══ Provided passage

You can download pre-built binaries from xmlhub-indexer-binaries, currently for macOS on ARM only as it's currently built on the machine of the person making a release (I could change this).

You can build the program yourself:

1. Install the Rust toolchain via rustup (or other means as per Install Rust).

2. Open a fresh terminal (to make sure your PATH environment variable is updated to include the location where the Rust tooling resides). Get the program source code:

   git clone git@cevo-git.ethz.ch:cevo-resources/xmlhub-indexer.git
   

3. Go to the top level directory of your Git checkout, i.e. cd xmlhub-indexer after you ran the above command. Then run cargo run --release --bin xmlhub -- install. You should now be able to call the program via xmlhub.

   Alternatively, if the above fails for some reason, you can run cargo build --release (still from the xmlhub-indexer directory), and then copy the file at target/release/xmlhub to a place where you can reach it (either to a directory that's listed in your PATH environment variable, or some other place convenient to you).

Once installed, you should be able to run the program via its name. To get help on the global options, run:

xmlhub --help

The program expects a subcommand name, like build--the valid subcommands are listed in the help text above. Running the program with the --help option after the subcommand gives you the options which are specific to that subcommand, e.g.:

xmlhub build --help

or also

xmlhub help build

To build the index, you need to use the build command and give it the path to your local git clone of the xmlhub repository:

xmlhub build --base-path path/to/your/checkout/of/xmlhub

When you have cd'd into that directory already, you can omit those arguments and just run

xmlhub build

This will update the README.md and README.html files in the xmlhub directory and commit any changes to those. You can then git push the changes. There is also a --push option that lets xmlhub do the latter, too.

Note that xmlhub reads all files that have the suffix .xml that it finds under the given directory, even if they have not been added to the Git repository (the --ignore-untracked changes it to only read files that are tracked by Git). But xmlhub then refuses to commit the resulting index changes as it sees the uncommitted files. Nonetheless, it has finished the conversion by that point. (The --no-commit option prevents it from reporting the error, and makes it continue to execute any --open.. option you may have given.)

════
══ Given material

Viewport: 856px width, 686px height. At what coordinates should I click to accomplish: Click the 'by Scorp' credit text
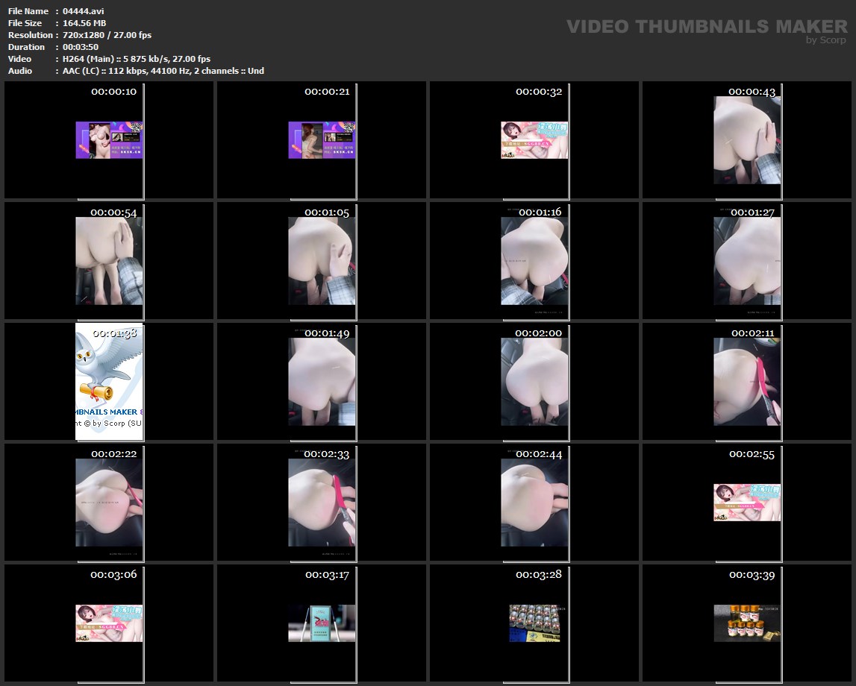825,40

════

-- Your tasks --
a) In the xmlhub instructions, why should you open a fresh terminal after installing the Rust toolchain? Answer in one to three sentences.
b) According to the xmlhub instructions, which files does running xmlhub build update?
c) Return the part of the xmlhub instructions that starts at "1. Install the" and ends at "program via xmlhub.", copied word for word.

-- Solutions to each task --
a) A fresh terminal makes sure the PATH environment variable has been updated to include the location of the Rust tooling.

b) It updates the README.md and README.html files in the xmlhub directory.

c)
1. Install the Rust toolchain via rustup (or other means as per Install Rust).

2. Open a fresh terminal (to make sure your PATH environment variable is updated to include the location where the Rust tooling resides). Get the program source code:

   git clone git@cevo-git.ethz.ch:cevo-resources/xmlhub-indexer.git
   

3. Go to the top level directory of your Git checkout, i.e. cd xmlhub-indexer after you ran the above command. Then run cargo run --release --bin xmlhub -- install. You should now be able to call the program via xmlhub.